— What the exercise asks —
Your job with the data below: print everything from the line that holds "The height and width of the screenshot is (584, 1040)." down to the line that holds "Task: Click the issuing", ends included, exactly, and nothing else.

=== Begin Enclosure ===

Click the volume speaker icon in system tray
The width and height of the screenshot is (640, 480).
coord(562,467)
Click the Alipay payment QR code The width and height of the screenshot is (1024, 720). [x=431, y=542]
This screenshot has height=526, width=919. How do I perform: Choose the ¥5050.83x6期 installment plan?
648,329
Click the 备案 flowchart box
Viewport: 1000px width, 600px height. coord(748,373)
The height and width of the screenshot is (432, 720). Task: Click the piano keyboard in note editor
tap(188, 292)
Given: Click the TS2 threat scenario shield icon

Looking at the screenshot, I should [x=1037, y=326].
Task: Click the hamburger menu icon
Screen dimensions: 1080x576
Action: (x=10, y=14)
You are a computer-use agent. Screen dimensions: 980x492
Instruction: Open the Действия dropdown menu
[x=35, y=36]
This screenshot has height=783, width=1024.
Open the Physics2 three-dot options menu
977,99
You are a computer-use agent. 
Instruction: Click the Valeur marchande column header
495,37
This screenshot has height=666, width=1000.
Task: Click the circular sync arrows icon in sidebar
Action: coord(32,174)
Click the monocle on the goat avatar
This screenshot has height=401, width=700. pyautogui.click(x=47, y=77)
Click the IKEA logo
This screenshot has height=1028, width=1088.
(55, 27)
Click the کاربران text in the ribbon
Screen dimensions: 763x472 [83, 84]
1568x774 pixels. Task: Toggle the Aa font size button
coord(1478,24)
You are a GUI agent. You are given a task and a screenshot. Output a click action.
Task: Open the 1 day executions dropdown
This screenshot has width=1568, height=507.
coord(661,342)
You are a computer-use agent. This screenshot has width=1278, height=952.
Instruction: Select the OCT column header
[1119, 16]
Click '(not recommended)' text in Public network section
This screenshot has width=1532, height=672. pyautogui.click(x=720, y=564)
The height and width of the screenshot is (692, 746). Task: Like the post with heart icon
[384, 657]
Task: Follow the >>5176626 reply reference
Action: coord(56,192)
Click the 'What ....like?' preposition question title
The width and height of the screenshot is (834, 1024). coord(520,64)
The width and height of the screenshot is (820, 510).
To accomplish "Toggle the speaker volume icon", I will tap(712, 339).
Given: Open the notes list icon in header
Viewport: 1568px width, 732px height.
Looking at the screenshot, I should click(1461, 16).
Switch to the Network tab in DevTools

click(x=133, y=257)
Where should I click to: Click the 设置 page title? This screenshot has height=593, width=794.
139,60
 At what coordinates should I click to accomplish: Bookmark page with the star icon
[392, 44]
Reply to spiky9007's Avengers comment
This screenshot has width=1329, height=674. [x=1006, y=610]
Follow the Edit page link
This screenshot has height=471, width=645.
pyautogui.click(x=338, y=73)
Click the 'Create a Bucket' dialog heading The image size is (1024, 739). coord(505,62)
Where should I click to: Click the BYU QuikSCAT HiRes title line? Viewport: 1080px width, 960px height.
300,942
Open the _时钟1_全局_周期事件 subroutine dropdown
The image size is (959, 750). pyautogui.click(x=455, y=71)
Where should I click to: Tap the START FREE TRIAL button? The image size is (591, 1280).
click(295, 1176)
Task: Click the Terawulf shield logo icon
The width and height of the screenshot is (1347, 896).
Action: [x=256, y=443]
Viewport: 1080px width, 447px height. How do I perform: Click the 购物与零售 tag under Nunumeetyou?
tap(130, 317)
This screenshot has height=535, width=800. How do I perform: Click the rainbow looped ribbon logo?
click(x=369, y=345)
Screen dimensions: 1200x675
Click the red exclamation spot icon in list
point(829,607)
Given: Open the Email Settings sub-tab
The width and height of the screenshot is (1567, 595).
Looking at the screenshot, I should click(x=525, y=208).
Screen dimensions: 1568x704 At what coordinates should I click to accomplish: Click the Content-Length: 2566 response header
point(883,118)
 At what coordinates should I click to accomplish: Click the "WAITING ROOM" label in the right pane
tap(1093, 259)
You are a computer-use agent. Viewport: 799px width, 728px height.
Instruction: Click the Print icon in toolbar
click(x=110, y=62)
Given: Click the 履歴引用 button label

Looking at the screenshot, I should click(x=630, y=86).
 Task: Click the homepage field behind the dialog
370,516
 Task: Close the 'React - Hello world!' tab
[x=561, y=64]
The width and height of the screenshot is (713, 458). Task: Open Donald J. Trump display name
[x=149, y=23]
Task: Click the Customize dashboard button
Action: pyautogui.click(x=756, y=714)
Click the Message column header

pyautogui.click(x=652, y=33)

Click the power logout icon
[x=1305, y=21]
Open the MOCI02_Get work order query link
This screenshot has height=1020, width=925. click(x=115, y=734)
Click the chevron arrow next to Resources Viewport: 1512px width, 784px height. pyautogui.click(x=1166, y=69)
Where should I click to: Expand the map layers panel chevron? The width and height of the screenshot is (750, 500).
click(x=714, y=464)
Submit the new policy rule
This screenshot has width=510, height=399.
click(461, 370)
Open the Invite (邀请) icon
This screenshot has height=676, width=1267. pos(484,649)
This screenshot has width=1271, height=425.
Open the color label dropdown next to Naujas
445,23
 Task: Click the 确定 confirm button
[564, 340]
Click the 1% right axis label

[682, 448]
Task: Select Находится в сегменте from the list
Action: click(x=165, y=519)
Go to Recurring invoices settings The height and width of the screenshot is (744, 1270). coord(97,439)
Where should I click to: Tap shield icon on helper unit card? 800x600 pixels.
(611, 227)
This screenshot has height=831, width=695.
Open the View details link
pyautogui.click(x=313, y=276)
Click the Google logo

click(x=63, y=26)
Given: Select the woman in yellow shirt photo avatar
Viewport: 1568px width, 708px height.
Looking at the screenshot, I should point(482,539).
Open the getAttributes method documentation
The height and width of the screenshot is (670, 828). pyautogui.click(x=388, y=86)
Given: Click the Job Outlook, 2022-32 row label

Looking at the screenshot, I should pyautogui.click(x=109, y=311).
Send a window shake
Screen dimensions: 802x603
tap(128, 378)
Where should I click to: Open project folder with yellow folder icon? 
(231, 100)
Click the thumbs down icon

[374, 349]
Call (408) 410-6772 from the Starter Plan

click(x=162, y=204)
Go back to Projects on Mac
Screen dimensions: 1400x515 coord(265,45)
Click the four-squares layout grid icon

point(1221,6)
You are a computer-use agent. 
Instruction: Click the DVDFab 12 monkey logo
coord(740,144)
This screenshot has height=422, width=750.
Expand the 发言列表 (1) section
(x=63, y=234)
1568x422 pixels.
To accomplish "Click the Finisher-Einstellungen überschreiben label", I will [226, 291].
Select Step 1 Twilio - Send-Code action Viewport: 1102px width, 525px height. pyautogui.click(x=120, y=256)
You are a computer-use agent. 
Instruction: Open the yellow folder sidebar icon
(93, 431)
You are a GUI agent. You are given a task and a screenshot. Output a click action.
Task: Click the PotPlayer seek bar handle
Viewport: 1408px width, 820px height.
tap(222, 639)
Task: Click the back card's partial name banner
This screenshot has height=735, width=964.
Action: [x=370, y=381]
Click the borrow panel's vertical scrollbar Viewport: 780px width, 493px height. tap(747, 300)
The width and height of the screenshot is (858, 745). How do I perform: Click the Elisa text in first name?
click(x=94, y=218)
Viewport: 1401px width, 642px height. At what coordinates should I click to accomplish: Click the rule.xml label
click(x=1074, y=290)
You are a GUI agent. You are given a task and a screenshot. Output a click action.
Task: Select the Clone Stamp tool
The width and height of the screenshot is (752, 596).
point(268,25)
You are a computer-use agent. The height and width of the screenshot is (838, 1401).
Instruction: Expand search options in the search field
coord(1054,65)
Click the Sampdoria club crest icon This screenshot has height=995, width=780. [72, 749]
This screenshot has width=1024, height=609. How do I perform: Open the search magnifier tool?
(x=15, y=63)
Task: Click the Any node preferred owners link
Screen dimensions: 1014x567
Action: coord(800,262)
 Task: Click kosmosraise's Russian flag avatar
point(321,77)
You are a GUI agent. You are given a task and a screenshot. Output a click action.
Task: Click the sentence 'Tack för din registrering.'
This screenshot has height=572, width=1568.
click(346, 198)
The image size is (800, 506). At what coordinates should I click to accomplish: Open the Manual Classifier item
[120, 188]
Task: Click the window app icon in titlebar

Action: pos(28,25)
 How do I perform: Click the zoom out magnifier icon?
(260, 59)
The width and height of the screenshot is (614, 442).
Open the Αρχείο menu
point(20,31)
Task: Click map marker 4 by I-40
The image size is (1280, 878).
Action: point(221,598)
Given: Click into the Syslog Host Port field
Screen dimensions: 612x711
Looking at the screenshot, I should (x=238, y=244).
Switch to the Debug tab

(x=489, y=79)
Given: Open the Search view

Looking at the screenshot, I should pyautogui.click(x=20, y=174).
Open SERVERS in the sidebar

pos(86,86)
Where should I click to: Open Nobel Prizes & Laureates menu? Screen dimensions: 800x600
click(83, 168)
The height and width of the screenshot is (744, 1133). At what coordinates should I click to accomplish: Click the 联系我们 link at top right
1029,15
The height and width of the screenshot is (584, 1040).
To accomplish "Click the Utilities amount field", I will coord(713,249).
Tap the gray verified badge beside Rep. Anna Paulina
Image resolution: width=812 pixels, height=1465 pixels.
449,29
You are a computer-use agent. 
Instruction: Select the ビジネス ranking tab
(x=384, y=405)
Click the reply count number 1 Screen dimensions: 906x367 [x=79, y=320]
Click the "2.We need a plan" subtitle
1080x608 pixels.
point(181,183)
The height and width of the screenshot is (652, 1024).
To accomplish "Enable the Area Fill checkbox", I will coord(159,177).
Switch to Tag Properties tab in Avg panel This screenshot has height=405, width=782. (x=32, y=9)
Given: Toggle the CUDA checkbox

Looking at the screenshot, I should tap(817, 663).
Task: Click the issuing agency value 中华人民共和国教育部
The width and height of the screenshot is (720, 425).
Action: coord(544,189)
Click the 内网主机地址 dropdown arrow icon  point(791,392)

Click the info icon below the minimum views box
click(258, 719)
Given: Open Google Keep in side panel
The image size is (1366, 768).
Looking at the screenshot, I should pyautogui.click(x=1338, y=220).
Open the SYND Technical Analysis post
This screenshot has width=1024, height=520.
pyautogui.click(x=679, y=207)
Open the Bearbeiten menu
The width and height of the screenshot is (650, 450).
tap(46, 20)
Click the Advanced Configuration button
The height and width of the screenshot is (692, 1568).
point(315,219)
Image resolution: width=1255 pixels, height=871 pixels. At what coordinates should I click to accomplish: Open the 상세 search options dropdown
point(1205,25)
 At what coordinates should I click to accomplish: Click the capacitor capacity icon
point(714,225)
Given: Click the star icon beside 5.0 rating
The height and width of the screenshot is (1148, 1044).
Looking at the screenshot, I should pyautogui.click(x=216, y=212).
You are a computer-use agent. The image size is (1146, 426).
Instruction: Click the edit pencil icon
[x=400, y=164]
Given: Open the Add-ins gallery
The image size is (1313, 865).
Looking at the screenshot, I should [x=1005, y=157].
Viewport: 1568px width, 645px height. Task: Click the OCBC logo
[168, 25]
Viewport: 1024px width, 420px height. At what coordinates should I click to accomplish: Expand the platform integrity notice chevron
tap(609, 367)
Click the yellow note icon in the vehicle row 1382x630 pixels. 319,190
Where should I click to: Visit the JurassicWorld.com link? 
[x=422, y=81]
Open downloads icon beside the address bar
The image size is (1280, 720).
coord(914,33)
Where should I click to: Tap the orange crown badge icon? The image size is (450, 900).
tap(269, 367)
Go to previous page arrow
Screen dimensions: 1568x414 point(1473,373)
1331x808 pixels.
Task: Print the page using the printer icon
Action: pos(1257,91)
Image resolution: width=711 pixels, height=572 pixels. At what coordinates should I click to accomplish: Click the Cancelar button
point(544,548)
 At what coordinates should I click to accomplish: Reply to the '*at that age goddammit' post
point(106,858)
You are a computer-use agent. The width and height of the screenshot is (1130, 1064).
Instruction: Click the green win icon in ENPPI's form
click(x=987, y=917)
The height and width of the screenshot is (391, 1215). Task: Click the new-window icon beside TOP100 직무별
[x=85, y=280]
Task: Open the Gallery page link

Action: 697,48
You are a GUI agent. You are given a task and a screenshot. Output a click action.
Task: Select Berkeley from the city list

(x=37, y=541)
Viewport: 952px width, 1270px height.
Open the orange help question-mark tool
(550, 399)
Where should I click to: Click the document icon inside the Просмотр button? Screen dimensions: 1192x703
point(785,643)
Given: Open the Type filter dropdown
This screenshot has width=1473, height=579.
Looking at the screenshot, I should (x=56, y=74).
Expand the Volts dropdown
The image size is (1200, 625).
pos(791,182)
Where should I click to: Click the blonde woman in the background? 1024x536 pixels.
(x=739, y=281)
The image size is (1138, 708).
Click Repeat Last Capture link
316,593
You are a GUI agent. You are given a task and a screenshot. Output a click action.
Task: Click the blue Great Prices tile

=== End Enclosure ===

— Written solution —
The height and width of the screenshot is (584, 1040).
To accomplish "Click the Utilities amount field", I will coord(713,249).
Tap the gray verified badge beside Rep. Anna Paulina
Image resolution: width=812 pixels, height=1465 pixels.
449,29
You are a computer-use agent. 
Instruction: Select the ビジネス ranking tab
(x=384, y=405)
Click the reply count number 1 Screen dimensions: 906x367 [x=79, y=320]
Click the "2.We need a plan" subtitle
1080x608 pixels.
point(181,183)
The height and width of the screenshot is (652, 1024).
To accomplish "Enable the Area Fill checkbox", I will coord(159,177).
Switch to Tag Properties tab in Avg panel This screenshot has height=405, width=782. (x=32, y=9)
Given: Toggle the CUDA checkbox

Looking at the screenshot, I should tap(817, 663).
Task: Click the issuing agency value 中华人民共和国教育部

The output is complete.